Aunque no hay duda de que esta interrogación critica algo debe a las transformaciones de la institución escolar que autorizaba la certitudo sui magistral del pasado, no debe comprenderse como una concesión al espíritu anti-institucional que flota en el ambiente actual. Se impone, en efecto, como la única forma de evitar ese principio sistemático de error que es la tentación de la visión soberana. Cuando se arroga el derecho, que hay quien le reconoce, de determinar los limites entre las clases, las regiones o las naciones, de determinar con la autoridad de la ciencia si existen o no las clases sociales, y hasta qué punto tal o cual clase social —proletariado, campesinado o pequeña burguesía—, tal o cual unidad geográfica —Bretaña, Córcega u Occitania—, es una realidad o una ficción, el sociólogo asume o usurpa las funciones del rex arcaico, investido, según Benveniste, del poder de regere fines y de regere sacra, de determinar las fronteras, los limites, es decir, lo sagrado. El latín, que invoco también en homenaje a Pierre Courcelle, posee otra palabra, que es menos prestigiosa y más próxima a las realidades de hoy, la de censor, para designar al poseedor estatutario de ese poder de constitución que pertenece al decir autorizado, capaz de hacer que existan en las conciencias y en las cosas las divisiones del mundo social: el censor, como responsable de una operación técnica —census, censo— que consiste en clasificar a los ciudadanos según su fortuna, es el sujeto de un juicio que se parece más al de un juez que al de un científico; éste consiste, en efecto —y cito a Georges Dumézil —, en “situar (a un hombre, un acto o una opinión, etcétera) en el lugar jerárquico que le corresponde, con todas las consecuencias prácticas de esta situación, y ello mediante una justa estimación pública”.

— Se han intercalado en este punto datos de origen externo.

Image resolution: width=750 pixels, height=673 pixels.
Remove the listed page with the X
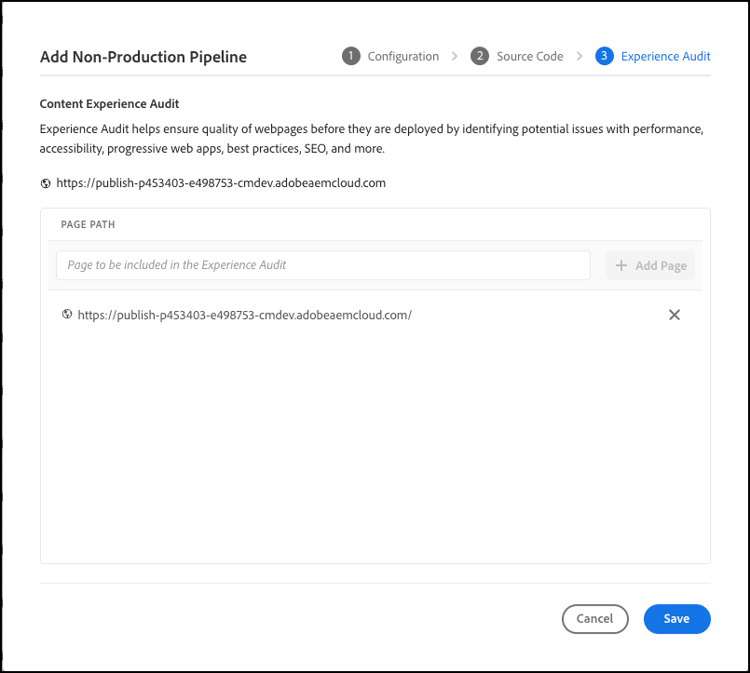point(674,315)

Para romper con esa ambición, que es propia de las mitologías, de fundamentar las divisiones arbitrarias del orden social, y ante todo la división del trabajo, y dar así una solución lógica al problema de la clasificación de los hombres, la sociología debe tomar como objeto, en lugar de caer en ella, la lucha por el monopolio de la representación legitima del mundo social, esa lucha de las clasificaciones que es una de las dimensiones de cualquier tipo de lucha de clases, bien sea de clases definidas por la edad, el sexo o las clases sociales. (...) En pocas palabras, con gran desesperación del filosofo-rey que al asignarles una esencia quiso obligarlos a ser y hacer lo que por definición les incumbe, los clasificados, los mal clasificados pueden rechazar el principio de clasificación que les impone el peor lugar. De hecho, como la demuestra la historia, ha sido casi siempre bajo la dirección de aspirantes al monopolio del poder para juzgar y clasificar, a menudo seres mal clasificados, al menos en ciertos aspectos, como los dominados han podido escapar a la atadura de la clasificación legitima y transformar su visión del mundo al liberarse de esos limites incorporados que son las categorías sociales de percepción del mundo social.

Bourdieu, Pierre, Sociología y cultura, México, Grijalbo, 1990. 1. CLASE INAUGURAL.